Every time I blink these days, it seems a friend or acquaintance has created a blog. Whether it be a blog about meat, a blog about a summer in Ghana, or a blog about fashion, everyone's got something to say. And this isn't a phenomenon striking a small literary group in Boston--no, this new craze is spreading across the globe.
Celebrities like Kanye West and Michael Ian Black update their blogs daily, while writers like Tao Lin and Felicia Sullivan have built a strong reader base thanks to blogging. This somewhat indulgent NY Times Magazine piece attempts to break down the public's fascination with the lives and musings of complete strangers.
Is it that we're a generation obsessed with...ourselves? Or is it just that we're so excited to have a platform where we can broadcast our opinions to the world (ostensibly), no rejections or censors or boundaries to hold us back?

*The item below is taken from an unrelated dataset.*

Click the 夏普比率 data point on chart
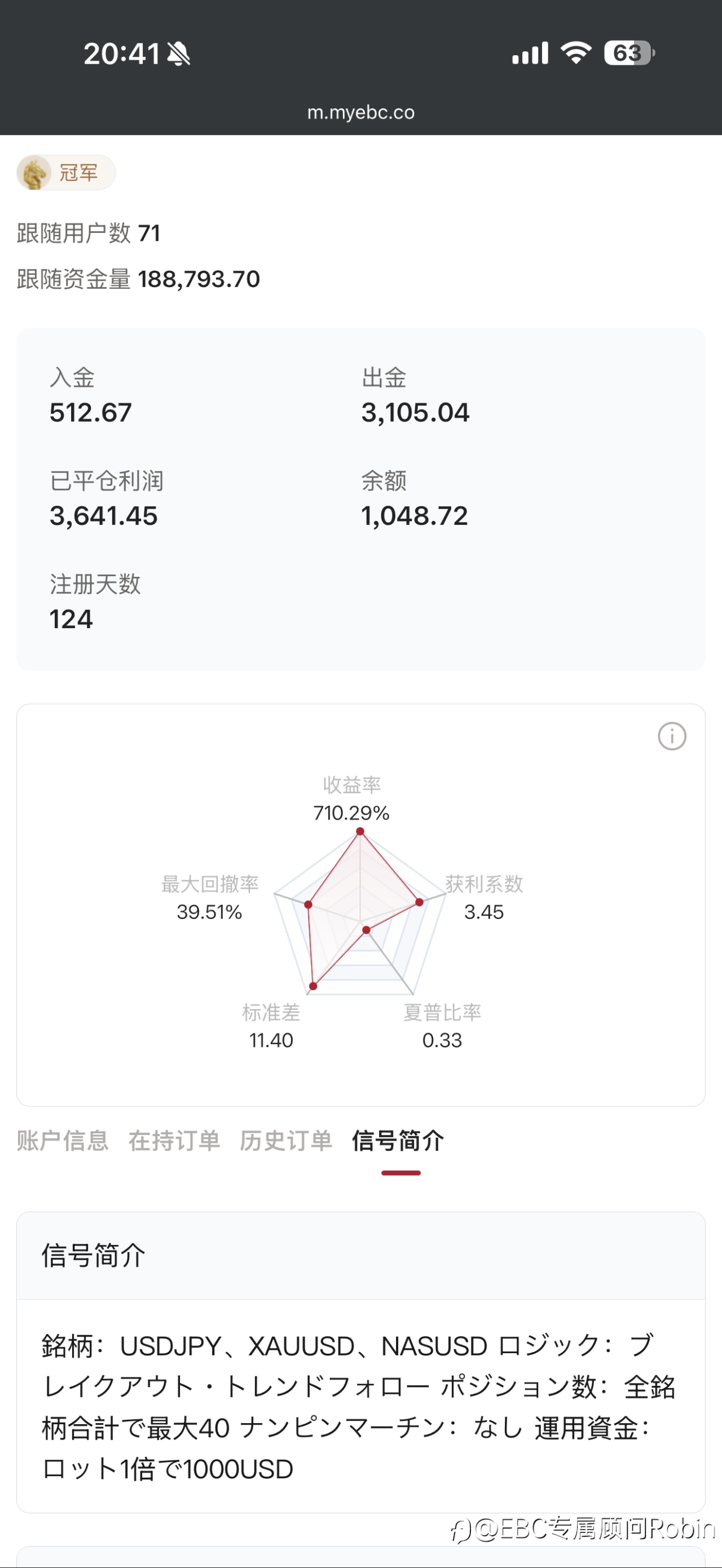The width and height of the screenshot is (722, 1568). coord(366,930)
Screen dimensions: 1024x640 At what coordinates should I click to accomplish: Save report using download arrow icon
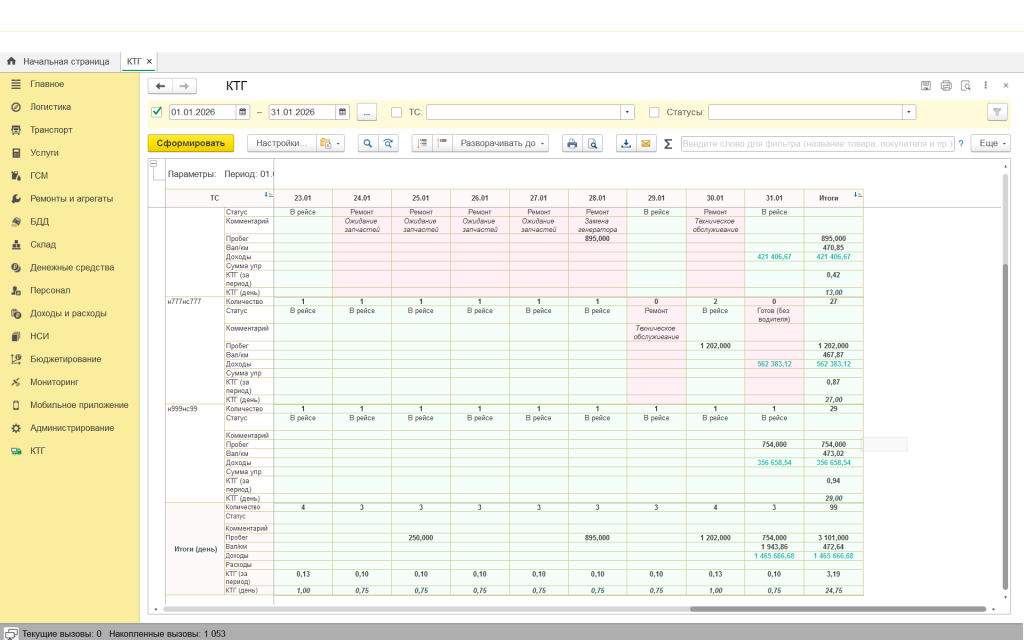(x=626, y=144)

We breached the blogging discussion at a party I attended several weeks ago. A few friends expressed the sentiment that they wanted to start blogs of their own, but were "afraid people would read it." One friend even went so far as to start a blog, and then delete it when she thought too many people were reading it. I found this fascinating. I can understand fearing the implications if you were to blog about your personal life à la Emily Gould, but I think that as long as you're savvy enough to know where to draw the line, a blog about yourself can actually be pretty interesting. I myself subscribe to several blogs written by people I have never met because I am intrigued by what they have to say. In fact, I would love to start my own blog, but the reason I don't is I'm afraid people WON'T want to read what I have to say. So for now, I'll stick to the illustrious Fringe blog.